__Prompt__: Please transcribe only the lines that run from the line bearing "The height and width of the screenshot is (436, 831)." to the end of the entries, keeping both end lines. Skip the pictures.

__Material provided__:
━━━━━━

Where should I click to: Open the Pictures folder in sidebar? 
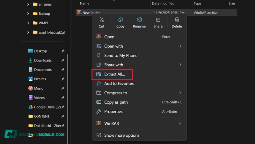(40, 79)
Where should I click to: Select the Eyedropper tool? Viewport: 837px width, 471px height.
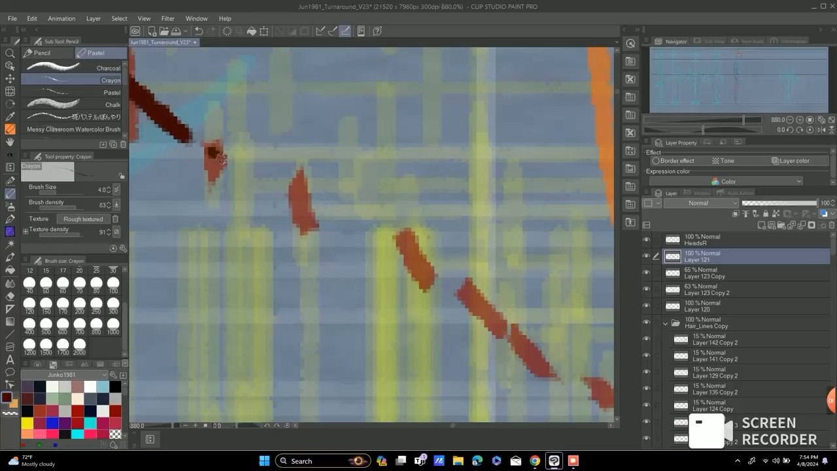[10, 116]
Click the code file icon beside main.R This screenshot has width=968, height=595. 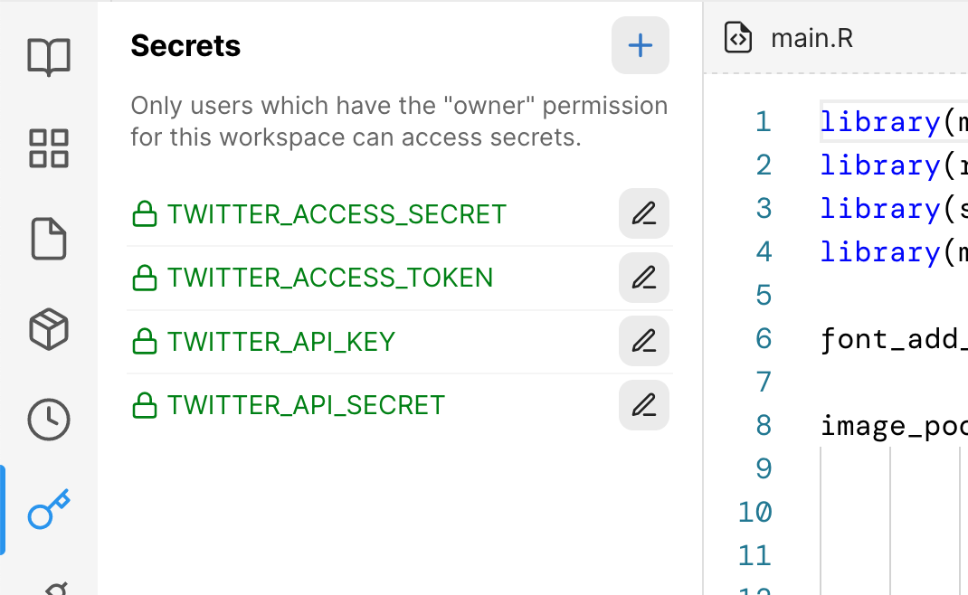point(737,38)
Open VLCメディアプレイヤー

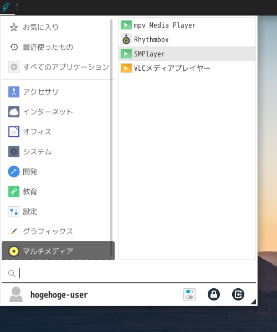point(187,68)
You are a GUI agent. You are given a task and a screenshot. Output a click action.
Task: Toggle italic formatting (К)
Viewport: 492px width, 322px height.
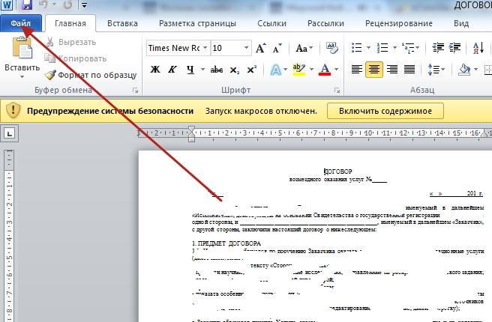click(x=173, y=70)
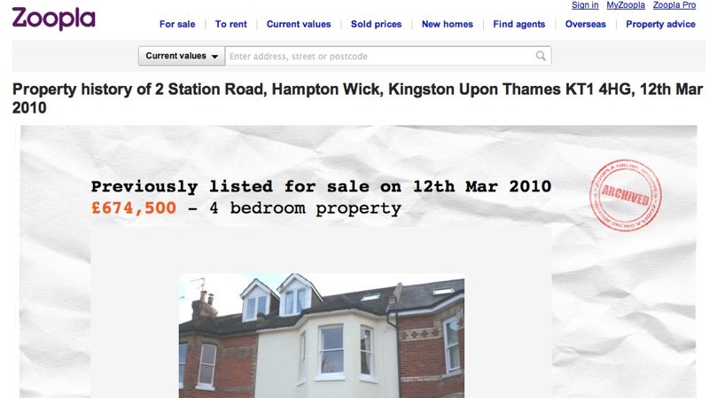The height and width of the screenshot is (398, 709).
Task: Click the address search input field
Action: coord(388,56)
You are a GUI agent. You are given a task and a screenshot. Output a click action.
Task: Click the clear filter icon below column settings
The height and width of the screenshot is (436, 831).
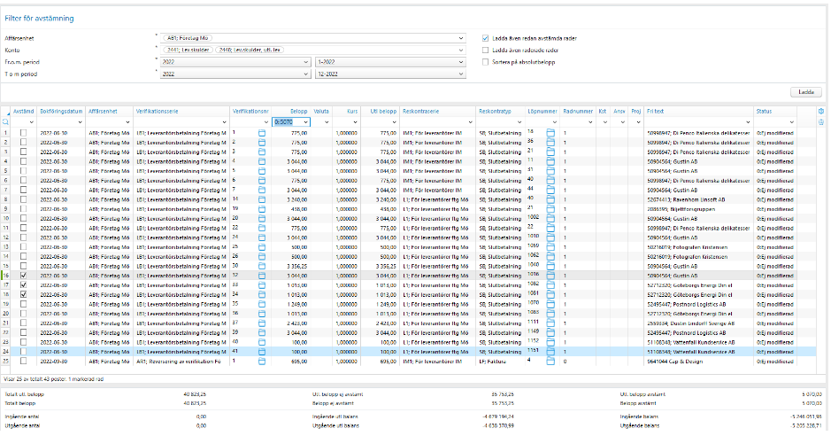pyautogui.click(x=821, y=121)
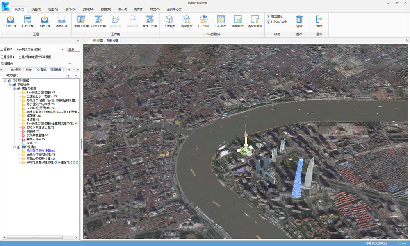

━━━━━━

__Response box__:
The height and width of the screenshot is (436, 831).
pyautogui.click(x=821, y=121)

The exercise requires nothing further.